Even today, young artists who work in non-traditional forms often have a hard time getting their work produced, presented and covered by the press. The key venues for such work are the Brooklyn Academy of Music’s Next Wave Festival, Lincoln Center’s Serious Fun! Festival and UCLA.

Places like LACE, Highways and San Diego’s Sushi also venture into the field, but they can’t accommodate large-scale collaborative works. What’s more, emerging artists sometimes fall between the cracks with mass media accustomed to reviewing what’s easily labeled as theater, dance or music.

The resistance, according to Monk, is part and parcel of a larger cultural myopia. “The newer concern for the multicultural view is helpful (to interdisciplinary artists),” says Monk. “European culture is the only culture in the world that separated these functions into storytelling, dance and music. In most cultures, there’s no concern about specialization. It’s always interconnected.”
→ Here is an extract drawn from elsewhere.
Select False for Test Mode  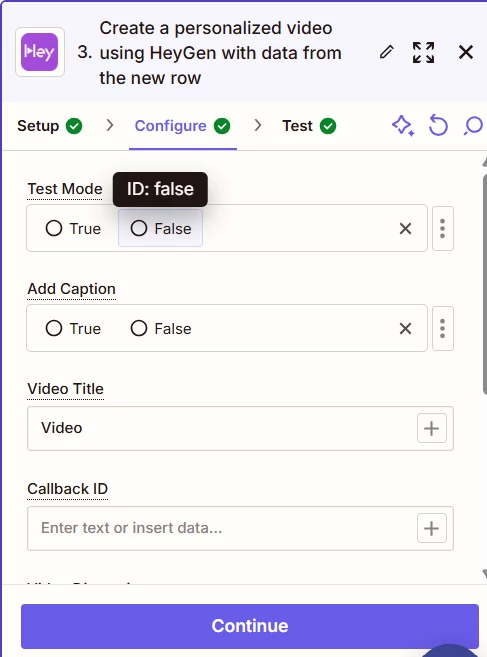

So, the less Eurocentric the arts world gets, the more open it should be to interdisciplinary performance. “There are young people who long for this sense of wholeness and by thinking in wider terms they may find a way to have that,” Monk says. “I would hope that by this time this is not a new idea. And I hope this is a good climate for introducing this idea to (combat) the fragmentation that we live with.

“When you’re weaving elements together, you’re offering an emotionally rich experience for an audience. There are so many aspects of our society that tend to numb.”